## INSTRUCTIONS FOR THE TASK
After locating the line with "Task: Open the settings gear in sidebar" in the entries below, set down exactly that line and each one after it to the end, skipping pictures.

## INFORMATION GIVEN
*** Block opens ***
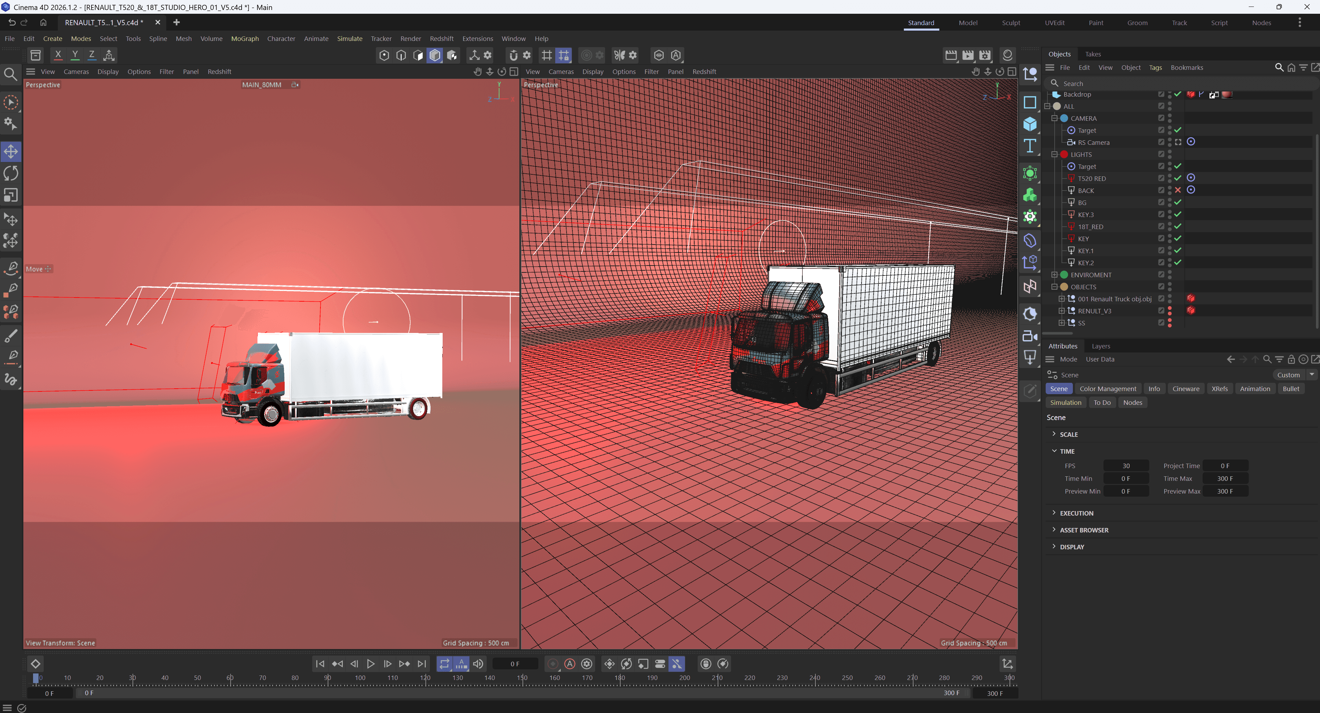Viewport: 1320px width, 713px height.
Task: Click the Cube primitive icon
Action: coord(1029,124)
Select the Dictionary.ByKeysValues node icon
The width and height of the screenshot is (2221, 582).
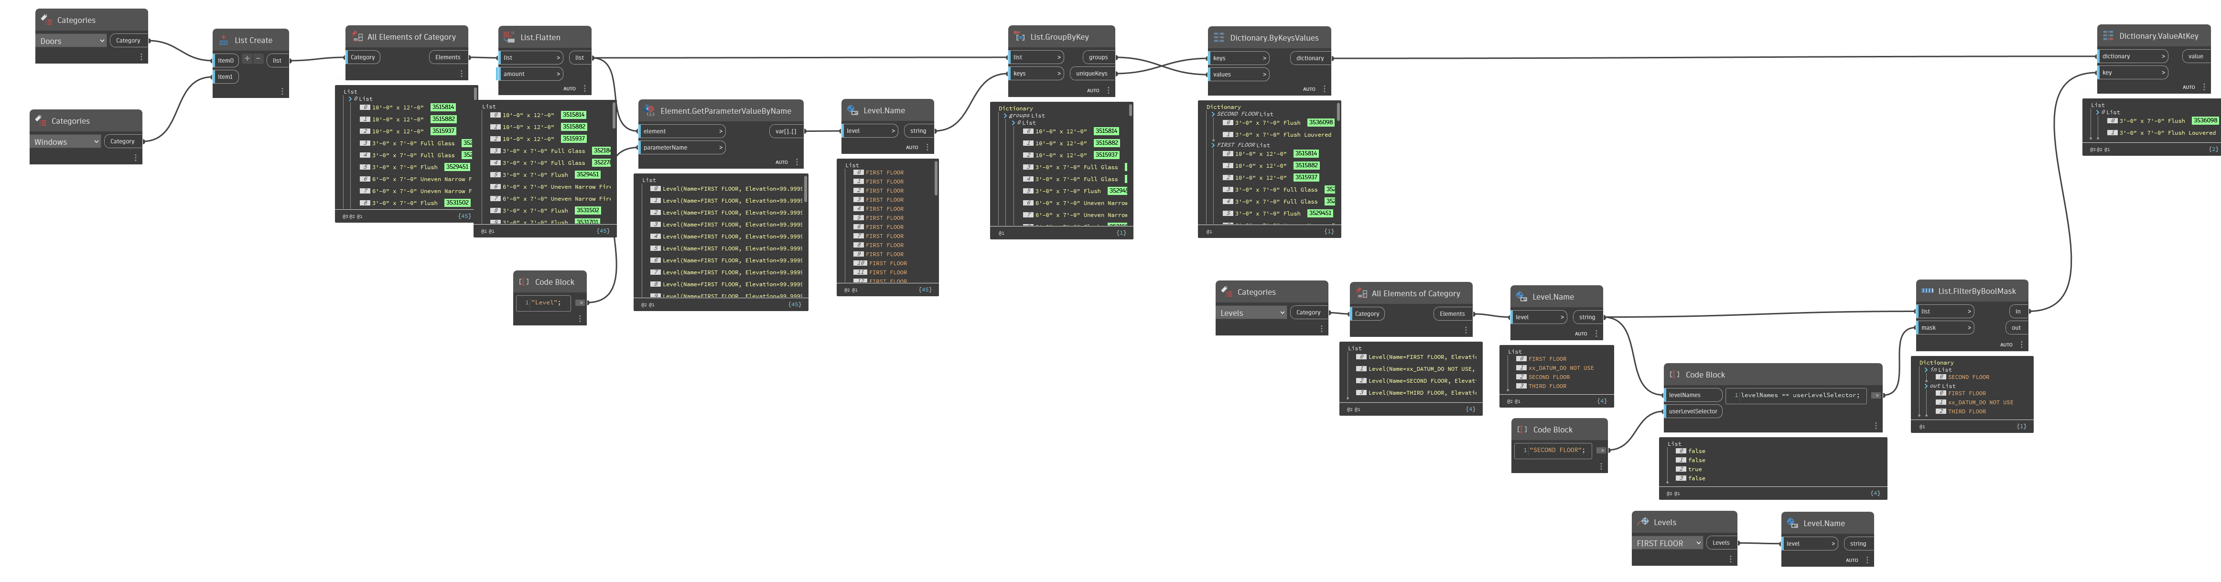pos(1218,37)
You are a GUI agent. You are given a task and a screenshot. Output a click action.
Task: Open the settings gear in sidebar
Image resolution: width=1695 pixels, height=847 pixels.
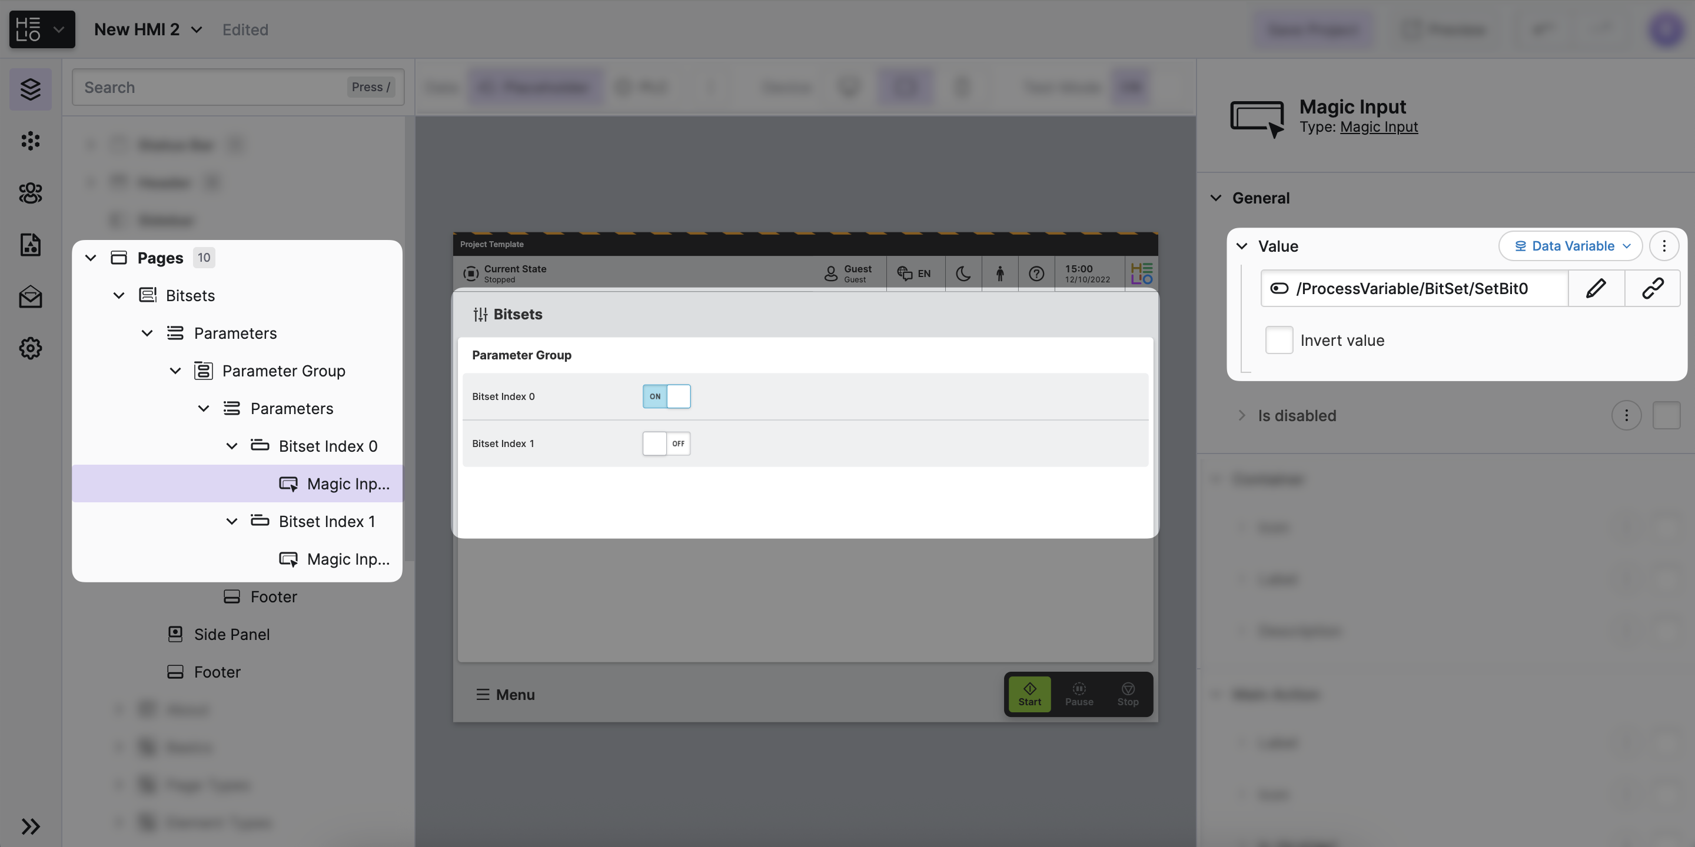click(30, 348)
*** Block closes ***
## YOUR SOLUTION
Task: Open the settings gear in sidebar
Image resolution: width=1695 pixels, height=847 pixels.
click(30, 348)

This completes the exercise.